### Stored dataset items
┌────────

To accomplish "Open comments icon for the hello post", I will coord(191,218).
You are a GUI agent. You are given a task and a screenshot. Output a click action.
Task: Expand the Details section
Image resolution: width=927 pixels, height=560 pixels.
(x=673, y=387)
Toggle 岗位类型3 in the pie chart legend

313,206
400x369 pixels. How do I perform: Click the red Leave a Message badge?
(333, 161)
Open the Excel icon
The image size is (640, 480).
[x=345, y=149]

└────────
┌────────

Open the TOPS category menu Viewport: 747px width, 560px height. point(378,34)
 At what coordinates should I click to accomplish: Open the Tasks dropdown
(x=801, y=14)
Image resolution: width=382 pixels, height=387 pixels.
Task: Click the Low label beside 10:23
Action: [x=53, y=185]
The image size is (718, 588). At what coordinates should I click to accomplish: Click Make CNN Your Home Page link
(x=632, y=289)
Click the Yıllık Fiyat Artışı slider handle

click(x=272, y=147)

└────────

### Task requirements
In the records above, which lines hold the string "icon"? Copy each one.

### Problem solution
To accomplish "Open comments icon for the hello post", I will coord(191,218).
Open the Excel icon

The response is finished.